Quinn shrugged to Garcia. This was odd. Nome, Alaska, wasn’t exactly the cradle of terrorism.
“We’re still putting everything together,” Palmer said. “I’ll brief you all at the same time. I’m not sure how long you’ll be out, but be prepared to act as a guide for a Russian speaker who has never set foot in Alaska. I’ve arranged for a C12 to take you to Nome tonight.”
“Is Jacques co
ming?” Quinn asked.
“I have Thibodaux working on another matter,” Palmer said offering no more on the subject. “Be ready by 2100.”
Quinn returned the phone to his pocket, next to the lump that was the engagement ring.
Garcia turned in her seat so she faced him. “Why do you think he wouldn’t tell you who he’s sending?” she said. “What’s up with that?”
“I am not sure,” Quinn said working through the possibilities.

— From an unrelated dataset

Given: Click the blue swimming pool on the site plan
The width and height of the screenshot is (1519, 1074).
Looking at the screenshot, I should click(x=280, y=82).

“Well, I’ll tell you what I’m sure of,” Garcia said, her full lips set, absent their normally humorous perk at each corner. “Palmer knows I speak Russian, but for some reason he has decided I’m not fit enough to go on this mission with you.”

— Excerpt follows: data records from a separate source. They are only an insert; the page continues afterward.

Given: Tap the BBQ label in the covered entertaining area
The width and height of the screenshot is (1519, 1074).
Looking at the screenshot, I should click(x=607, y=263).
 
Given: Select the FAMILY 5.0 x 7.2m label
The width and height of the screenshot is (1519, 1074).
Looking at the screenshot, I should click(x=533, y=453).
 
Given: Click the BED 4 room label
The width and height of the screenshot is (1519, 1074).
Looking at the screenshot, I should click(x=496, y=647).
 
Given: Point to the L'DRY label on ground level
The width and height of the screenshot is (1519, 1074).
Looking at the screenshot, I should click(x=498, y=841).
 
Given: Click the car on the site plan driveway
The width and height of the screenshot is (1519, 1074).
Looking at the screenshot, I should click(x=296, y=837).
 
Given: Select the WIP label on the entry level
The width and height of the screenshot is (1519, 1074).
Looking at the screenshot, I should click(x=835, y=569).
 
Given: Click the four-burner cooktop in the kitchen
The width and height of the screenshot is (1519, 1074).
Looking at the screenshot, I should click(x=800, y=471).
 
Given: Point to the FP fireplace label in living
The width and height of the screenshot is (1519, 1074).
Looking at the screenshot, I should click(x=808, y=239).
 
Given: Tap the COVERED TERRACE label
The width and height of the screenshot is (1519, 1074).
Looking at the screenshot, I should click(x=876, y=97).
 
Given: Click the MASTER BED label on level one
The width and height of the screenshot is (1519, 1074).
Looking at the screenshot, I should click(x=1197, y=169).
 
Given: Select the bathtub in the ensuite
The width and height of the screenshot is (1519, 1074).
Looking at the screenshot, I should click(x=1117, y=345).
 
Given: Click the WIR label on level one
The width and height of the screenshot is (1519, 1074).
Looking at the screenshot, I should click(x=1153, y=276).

“They nearly killed you,” Quinn said. “You know he’d bench me too if the roles were reversed.”
Garcia scoffed. “No, he wouldn’t. He hasn’t. I’ve seen you beat to hell, and he still let you work.” Her amber eyes narrowed, thick, black lashes fluttering with tension. “What the hell, Jericho? I can play through the pain as well as anyone. And I don’t need you and Palmer to coddle me.”
Quinn bounced the back of his head on the seat, watching rivulets of rainwater braid and crease the windshield. Garcia was right. He’d fought on after being shot, having his ribs broken, even after having a toe snipped off with pruning shears—all without Palmer so much as flinching.

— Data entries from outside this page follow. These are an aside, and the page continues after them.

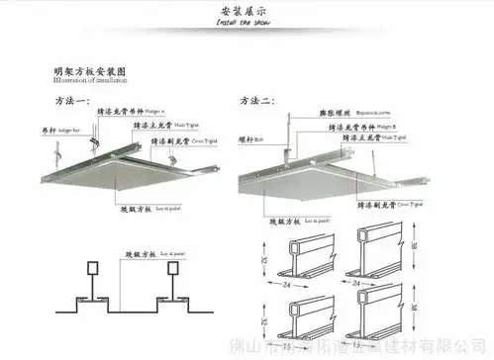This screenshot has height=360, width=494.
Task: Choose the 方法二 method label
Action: (x=257, y=102)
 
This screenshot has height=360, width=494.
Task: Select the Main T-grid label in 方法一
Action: (x=159, y=128)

“I guess we’re both just sexist pigs,” Quinn said.
Garcia nodded slowly then turned to stare out the passenger window. She rarely turned away during a conversation, and Quinn had learned to pay attention when she did.
Quinn felt the evening he’d planned so meticulously slipping away. He lived the kind of life where dinner plans were often interrupted or postponed, but he couldn’t help but feel like this was something beyond that. He started the truck and did a quick head check over his shoulder before pulling back out into traffic.
“Being overprotective is in my blood,” Quinn said. “I do it with my brother. I do it with Jacques. There’s zero chance I can turn it off when it comes to you.”